Cronache dalla sala – “Wolfman” e “Heavy Rain”
Il cinema videogioco e viceversa.
C’è un interessante videogioco di ultima generazione chiamato “Heavy Rain”,
ispirato per gran parte alle piovose e allucinanti atmosfere di “Seven”, è una sorta di film interattivo dove una trama dagli sviluppi incerti assume risvolti diversi e a volte sorprendenti a seconda delle scelte che facciamo fare al nostro personaggio guida.
L’esperimento in questione, prodotto dalla francese Quantic Dream e diretto dal suo maggiore rappresentante David Cage in uscita il 24 febbraio in esclusiva per Playstation 3, rappresenta una ventata d’aria fresca per il mondo video ludico fin troppo oppresso dallo “smanettamento” forsennato, ma anche per il mondo del cinema che si ritrova a vivere in maniera decorosa dentro ai microchip e alle schede grafiche di una macchina da gioco.
“Heavy Rain” di fatto risulta essere un’ottima esperienza interattiva dove la cosa che più colpisce è la sensazione di come le ore passate a gestire il percorso degli eventi attraverso il joypad, possano tranquillamente sostituire la visione di un film o di una serie Tv.
Di fatto l’intricata vicenda che ruota attorno alle gesta di un pericoloso serial killer che colpisce nel lugubre e infame scenario di una cittadina americana, eredita dal cinema tutta l’atmosfera e la tensione dei suoi migliori prodotti portando il videogiocatore ad appassionarsi in maniera viscerale e partecipe alle azioni e alle reazioni dei propri alter-ego all’interno della vicenda.

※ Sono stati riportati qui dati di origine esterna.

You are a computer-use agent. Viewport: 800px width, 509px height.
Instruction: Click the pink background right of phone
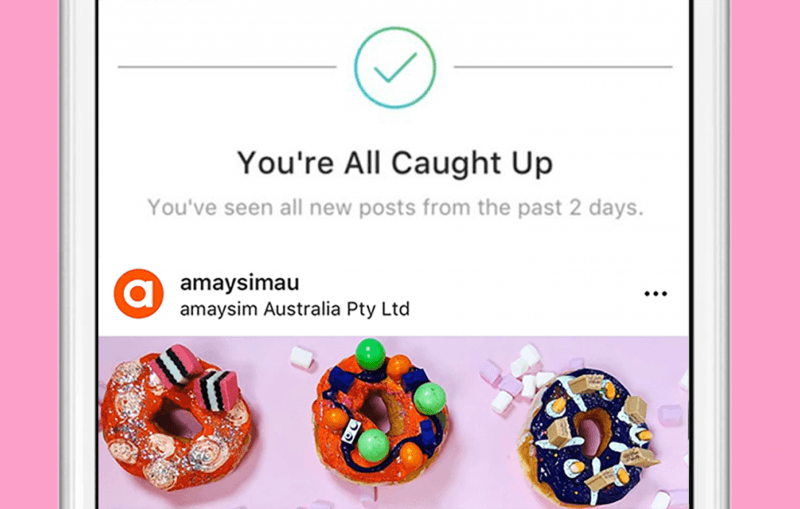765,254
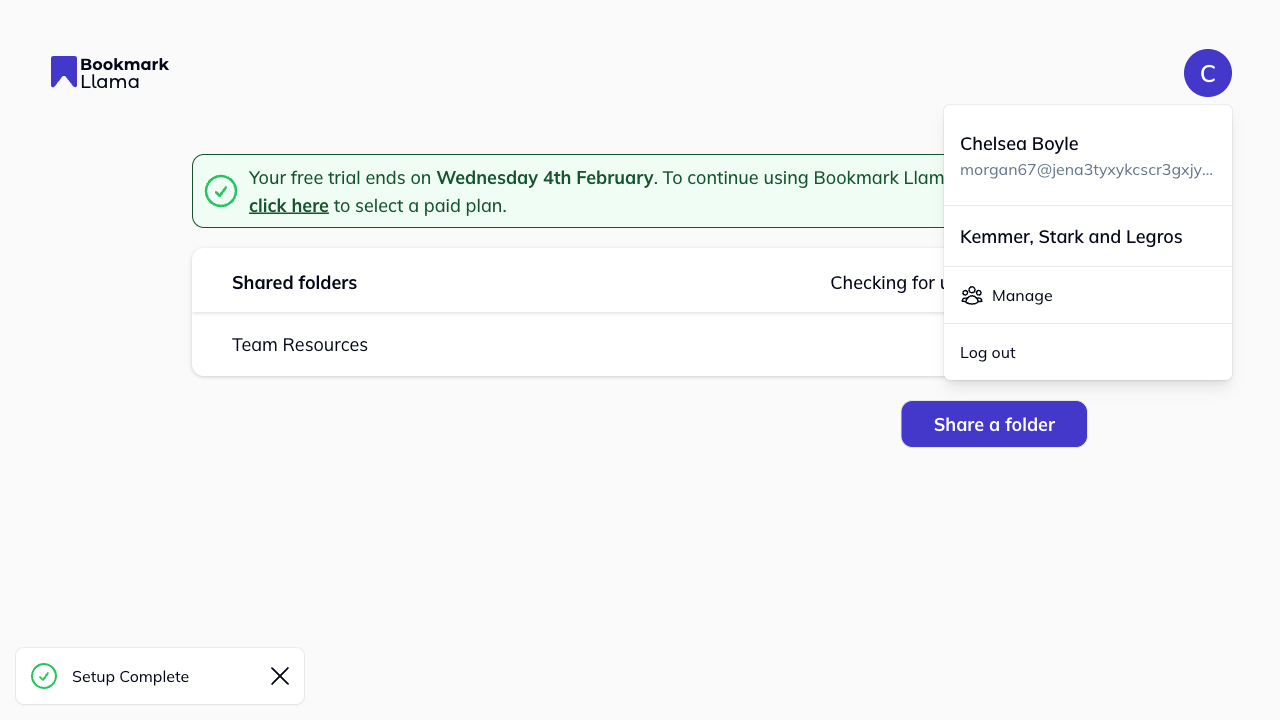The width and height of the screenshot is (1280, 720).
Task: Click the free trial banner message
Action: coord(600,190)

Se il cinema comincia a migrare felicemente nelle console di casa è purtroppo anche vero il contrario. Nell’assistere alla visione di “Wolfman”, il nuovo film diretto da Joe Johnston con un Benicio Del Toro che non ci crede mai e un Sir Anthony Hopkins che ricorda tanto il compianto Gianfranco Funari negli ultimi anni di carriera, il film assomiglia per scontata costruzione scenografica e limitato sviluppo narrativo ad un mediocre videogioco dove ciò che più conta sembrano essere i movimenti del mostro, gli aspetti grafici e i barbari smembramenti piuttosto che la ricerca di una reale tensione o la costruzione di una solida atmosfera.
Questo “Wolfman” dal percorso tribolato, annunciato per il 2006, ha cambiato più volte script e regista, è il classico prodotto medio infarcito di insopportabili e improvvisi crescendi sonori e di intrecci scontati a prova di fascia prime-time.
A poco valgono i costumi di Milena Canonero e gli effetti del premio Oscar Rick Baker, il remake dello storico “L’uomo lupo” di George Waggner datato 1941 delude sotto tutti i punti di vista: nessun reale omaggio al predecessore (tranne la faccia da lupo), attori che sembrano in ferie e una traccia di sottotesto ideologico dispersa nelle digitali nebbie vittoriane che fanno da cornice allo svolgersi della vicenda.